Les États-Unis soutiennent Israël inconditionnellement parce qu’ils voient que l’ensemble du projet occidental au Moyen-Orient est aujourd’hui menacé à Gaza. Bien qu’il puisse sembler que ce sont nos jours les plus sombres, il n’en est pas moins clair que les États-Unis et Israël sont voués à l’échec.
Yoav Haifawi, 12 février 2024. Les temps sont durs. Jour après jour, un génocide choquant se déroule sous les yeux du monde entier. Israël nourrit une crise psychotique comme « réponse fonctionnelle » au traumatisme du 7 octobre. Nous nous sommes déjà habitués à vivre au cœur d’un régime d’apartheid, d’oppression et de guerres qui ont versé des rivières de sang, mais la mort et la destruction qu’Israël inflige aujourd’hui aux habitants de la bande de Gaza sont bien pires que tout ce que nous avons vu auparavant dans l’histoire du « conflit ».
Au moment d’écrire ces lignes, non seulement les États-Unis n’ont rien fait pour arrêter le massacre des habitants de Gaza, mais ils ont augmenté leurs livraisons d’armes à Israël. Ils ont même participé directement à la guerre et ont exigé de leurs alliés qu’ils le fassent aussi en exhibant leur puissance contre des victimes commodes et non menaçantes telles que le Yémen, la Syrie et l’Irak.
Cela ne devrait pas être une surprise. On a beaucoup écrit sur le danger pour la paix mondiale lorsqu’une puissance hégémonique sur une trajectoire descendante affronte une puissance montante qui cherche à assurer sa place au cœur de l’ordre mondial. La situation est d’autant plus dangereuse que les États-Unis ont encore un avantage significatif dans la production d’armes et le déploiement militaire partout dans le monde, alors que dans d’autres domaines, notamment en matière de développement économique, ils n’ont plus rien à offrir. Tentant d’exploiter leur avantage militaire pour préserver leur hégémonie internationale, les États-Unis tentent de semer des conflits et de favoriser la militarisation du système international. La diplomatie de la canonnière, par excellence (en français dans le texte. NDT).
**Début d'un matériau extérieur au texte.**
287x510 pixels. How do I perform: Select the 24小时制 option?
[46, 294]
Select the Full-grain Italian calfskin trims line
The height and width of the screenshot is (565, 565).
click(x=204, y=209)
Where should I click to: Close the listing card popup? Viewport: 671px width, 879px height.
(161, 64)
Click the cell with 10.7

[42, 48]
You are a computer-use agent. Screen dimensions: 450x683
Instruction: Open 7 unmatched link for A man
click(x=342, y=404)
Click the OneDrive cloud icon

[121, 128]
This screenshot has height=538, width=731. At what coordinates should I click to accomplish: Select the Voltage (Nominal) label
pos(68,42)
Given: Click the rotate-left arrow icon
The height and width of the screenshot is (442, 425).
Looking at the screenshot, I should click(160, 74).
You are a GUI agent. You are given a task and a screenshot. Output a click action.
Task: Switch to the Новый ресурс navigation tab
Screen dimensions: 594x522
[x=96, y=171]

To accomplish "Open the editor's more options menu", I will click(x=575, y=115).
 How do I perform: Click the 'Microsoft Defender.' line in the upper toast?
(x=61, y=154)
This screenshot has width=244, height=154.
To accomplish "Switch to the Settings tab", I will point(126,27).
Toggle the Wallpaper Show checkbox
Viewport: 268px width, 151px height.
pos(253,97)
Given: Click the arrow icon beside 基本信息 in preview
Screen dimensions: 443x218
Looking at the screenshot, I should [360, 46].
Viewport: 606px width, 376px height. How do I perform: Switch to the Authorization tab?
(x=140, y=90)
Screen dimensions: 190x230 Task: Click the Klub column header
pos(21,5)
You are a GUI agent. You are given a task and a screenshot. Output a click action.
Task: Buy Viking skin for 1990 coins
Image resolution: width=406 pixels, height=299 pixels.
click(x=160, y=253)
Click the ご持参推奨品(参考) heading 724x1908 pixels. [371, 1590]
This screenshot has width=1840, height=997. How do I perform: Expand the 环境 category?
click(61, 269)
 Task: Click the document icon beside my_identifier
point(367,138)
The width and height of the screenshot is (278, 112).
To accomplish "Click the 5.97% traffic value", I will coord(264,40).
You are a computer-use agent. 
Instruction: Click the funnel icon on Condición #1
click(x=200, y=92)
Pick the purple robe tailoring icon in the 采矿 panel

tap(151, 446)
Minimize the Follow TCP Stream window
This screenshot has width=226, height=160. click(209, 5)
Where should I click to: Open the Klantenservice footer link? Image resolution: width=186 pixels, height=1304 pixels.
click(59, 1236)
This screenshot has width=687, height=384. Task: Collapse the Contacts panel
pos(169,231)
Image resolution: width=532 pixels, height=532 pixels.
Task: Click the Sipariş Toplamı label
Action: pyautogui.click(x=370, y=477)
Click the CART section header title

À cette fin, « le conflit » en Palestine n’a jamais été simplement une affaire locale entre les colons sionistes et la population palestinienne indigène. La Grande-Bretagne – suivie par les États-Unis et l’Allemagne – n’a pas investi son meilleur argent dans l’entretien de la colonisation sioniste et, plus tard, dans la construction de l’État d’Israël et dans l’assurance de sa suprématie militaire sur tous les pays de la région, dans le seul but de réprimer ou d’exploiter une petite communauté arabe, dans un coin reculé, qui n’avait jamais menacé sa domination ou ses intérêts. L’objectif de ces Etats était, et est toujours, d’utiliser Israël comme fer de lance pour imposer l’hégémonie impérialiste dans l’ensemble du Moyen-Orient – une région riche en ressources et d’une importance géopolitique centrale entre l’Europe, l’Asie et l’Afrique. De leur point de vue, les Palestiniens ont toujours été des « dommages collatéraux », des résidents qui se trouvaient sur des terres destinées à l’établissement d’une base militaire impérialiste. Il s’agit d’une perturbation inutile qui doit être éliminée ou supprimée jusqu’à l’oubli dans le cadre de ce grand plan géopolitique plus large.
Et c’est ce plan que l’Occident voit menacé aujourd’hui à Gaza.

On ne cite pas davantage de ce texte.